DATA PROVIDED:

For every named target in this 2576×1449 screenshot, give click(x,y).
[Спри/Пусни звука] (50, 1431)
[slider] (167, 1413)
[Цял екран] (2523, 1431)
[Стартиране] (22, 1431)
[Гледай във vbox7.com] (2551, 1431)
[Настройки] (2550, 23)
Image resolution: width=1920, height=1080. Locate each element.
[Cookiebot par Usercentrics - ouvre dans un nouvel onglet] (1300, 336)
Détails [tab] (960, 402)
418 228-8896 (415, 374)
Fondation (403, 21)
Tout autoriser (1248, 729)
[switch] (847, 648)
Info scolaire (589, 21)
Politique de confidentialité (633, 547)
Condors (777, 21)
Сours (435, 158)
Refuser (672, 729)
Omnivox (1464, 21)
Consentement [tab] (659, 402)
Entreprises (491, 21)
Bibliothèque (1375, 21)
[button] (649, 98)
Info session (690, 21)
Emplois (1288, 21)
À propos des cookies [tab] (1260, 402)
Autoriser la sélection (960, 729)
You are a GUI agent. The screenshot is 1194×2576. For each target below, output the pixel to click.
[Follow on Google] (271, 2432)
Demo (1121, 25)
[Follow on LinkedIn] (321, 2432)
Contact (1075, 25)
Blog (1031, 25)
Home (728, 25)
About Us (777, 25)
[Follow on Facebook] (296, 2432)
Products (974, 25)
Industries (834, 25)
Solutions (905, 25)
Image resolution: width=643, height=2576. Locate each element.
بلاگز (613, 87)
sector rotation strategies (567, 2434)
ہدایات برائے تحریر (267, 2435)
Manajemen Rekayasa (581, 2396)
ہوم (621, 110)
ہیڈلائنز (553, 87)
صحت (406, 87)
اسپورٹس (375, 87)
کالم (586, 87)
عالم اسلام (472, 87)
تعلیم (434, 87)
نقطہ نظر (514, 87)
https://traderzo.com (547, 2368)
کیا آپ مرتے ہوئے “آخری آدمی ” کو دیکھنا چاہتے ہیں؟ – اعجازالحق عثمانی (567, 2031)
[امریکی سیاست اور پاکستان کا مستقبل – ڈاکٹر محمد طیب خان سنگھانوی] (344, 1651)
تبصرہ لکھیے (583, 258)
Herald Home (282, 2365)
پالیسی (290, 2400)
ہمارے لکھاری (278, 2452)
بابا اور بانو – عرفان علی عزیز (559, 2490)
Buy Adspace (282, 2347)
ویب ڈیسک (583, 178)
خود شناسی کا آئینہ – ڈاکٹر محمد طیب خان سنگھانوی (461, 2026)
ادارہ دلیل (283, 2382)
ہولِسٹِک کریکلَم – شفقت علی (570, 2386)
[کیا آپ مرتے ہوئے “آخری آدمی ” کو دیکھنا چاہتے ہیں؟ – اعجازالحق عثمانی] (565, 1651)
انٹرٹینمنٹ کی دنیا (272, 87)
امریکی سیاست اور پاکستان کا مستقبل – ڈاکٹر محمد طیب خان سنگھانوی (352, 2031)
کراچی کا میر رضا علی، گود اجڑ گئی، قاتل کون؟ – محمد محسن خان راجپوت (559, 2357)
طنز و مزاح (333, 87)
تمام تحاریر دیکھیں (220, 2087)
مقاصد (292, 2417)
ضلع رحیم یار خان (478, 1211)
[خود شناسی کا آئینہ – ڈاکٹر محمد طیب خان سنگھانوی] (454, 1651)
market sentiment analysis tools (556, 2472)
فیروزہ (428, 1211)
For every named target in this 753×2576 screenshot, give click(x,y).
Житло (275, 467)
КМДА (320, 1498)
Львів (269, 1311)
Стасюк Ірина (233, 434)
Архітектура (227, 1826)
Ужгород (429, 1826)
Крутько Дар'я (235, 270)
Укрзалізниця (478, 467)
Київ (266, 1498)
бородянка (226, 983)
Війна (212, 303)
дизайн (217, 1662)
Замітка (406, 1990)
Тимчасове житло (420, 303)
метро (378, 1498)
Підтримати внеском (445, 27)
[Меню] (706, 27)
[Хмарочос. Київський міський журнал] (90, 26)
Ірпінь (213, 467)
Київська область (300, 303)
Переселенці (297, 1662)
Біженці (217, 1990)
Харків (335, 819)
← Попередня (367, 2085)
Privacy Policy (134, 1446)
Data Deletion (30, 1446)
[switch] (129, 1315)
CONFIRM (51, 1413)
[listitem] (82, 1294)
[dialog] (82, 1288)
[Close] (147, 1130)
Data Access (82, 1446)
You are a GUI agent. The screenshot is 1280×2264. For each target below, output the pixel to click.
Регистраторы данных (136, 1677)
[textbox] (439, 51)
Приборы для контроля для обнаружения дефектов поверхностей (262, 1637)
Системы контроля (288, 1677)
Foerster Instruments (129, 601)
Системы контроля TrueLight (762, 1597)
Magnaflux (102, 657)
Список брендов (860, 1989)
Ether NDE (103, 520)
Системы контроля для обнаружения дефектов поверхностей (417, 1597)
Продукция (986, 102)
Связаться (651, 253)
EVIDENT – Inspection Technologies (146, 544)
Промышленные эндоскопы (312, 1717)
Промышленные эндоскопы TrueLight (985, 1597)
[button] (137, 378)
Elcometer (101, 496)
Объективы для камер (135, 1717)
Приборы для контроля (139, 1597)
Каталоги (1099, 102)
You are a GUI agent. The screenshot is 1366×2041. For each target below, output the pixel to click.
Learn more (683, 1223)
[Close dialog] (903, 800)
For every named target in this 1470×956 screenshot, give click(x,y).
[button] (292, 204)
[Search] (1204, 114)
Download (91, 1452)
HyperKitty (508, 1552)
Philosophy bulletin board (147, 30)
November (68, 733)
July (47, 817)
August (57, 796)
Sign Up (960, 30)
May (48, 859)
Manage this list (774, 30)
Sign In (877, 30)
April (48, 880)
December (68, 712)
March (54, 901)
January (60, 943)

WHAT NEEDS TO BE DONE: Beginning with the line above that contains "پالیسی (290, 2400)", copy each line exactly up to and including the line that contains "[textbox] (439, 51)", and go no further.

RESULT OF THE EXERCISE:
پالیسی (290, 2400)
ہمارے لکھاری (278, 2452)
بابا اور بانو – عرفان علی عزیز (559, 2490)
Buy Adspace (282, 2347)
ویب ڈیسک (583, 178)
خود شناسی کا آئینہ – ڈاکٹر محمد طیب خان سنگھانوی (461, 2026)
ادارہ دلیل (283, 2382)
ہولِسٹِک کریکلَم – شفقت علی (570, 2386)
[کیا آپ مرتے ہوئے “آخری آدمی ” کو دیکھنا چاہتے ہیں؟ – اعجازالحق عثمانی] (565, 1651)
انٹرٹینمنٹ کی دنیا (272, 87)
امریکی سیاست اور پاکستان کا مستقبل – ڈاکٹر محمد طیب خان سنگھانوی (352, 2031)
کراچی کا میر رضا علی، گود اجڑ گئی، قاتل کون؟ – محمد محسن خان راجپوت (559, 2357)
طنز و مزاح (333, 87)
تمام تحاریر دیکھیں (220, 2087)
مقاصد (292, 2417)
ضلع رحیم یار خان (478, 1211)
[خود شناسی کا آئینہ – ڈاکٹر محمد طیب خان سنگھانوی] (454, 1651)
market sentiment analysis tools (556, 2472)
فیروزہ (428, 1211)
For every named target in this 753×2576 screenshot, give click(x,y).
Житло (275, 467)
КМДА (320, 1498)
Львів (269, 1311)
Стасюк Ірина (233, 434)
Архітектура (227, 1826)
Ужгород (429, 1826)
Крутько Дар'я (235, 270)
Укрзалізниця (478, 467)
Київ (266, 1498)
бородянка (226, 983)
Війна (212, 303)
дизайн (217, 1662)
Замітка (406, 1990)
Тимчасове житло (420, 303)
метро (378, 1498)
Підтримати внеском (445, 27)
[Меню] (706, 27)
[Хмарочос. Київський міський журнал] (90, 26)
Ірпінь (213, 467)
Київська область (300, 303)
Переселенці (297, 1662)
Біженці (217, 1990)
Харків (335, 819)
← Попередня (367, 2085)
Privacy Policy (134, 1446)
Data Deletion (30, 1446)
[switch] (129, 1315)
CONFIRM (51, 1413)
[listitem] (82, 1294)
[dialog] (82, 1288)
[Close] (147, 1130)
Data Access (82, 1446)
You are a GUI agent. The screenshot is 1280×2264. For each target below, output the pixel to click.
Регистраторы данных (136, 1677)
[textbox] (439, 51)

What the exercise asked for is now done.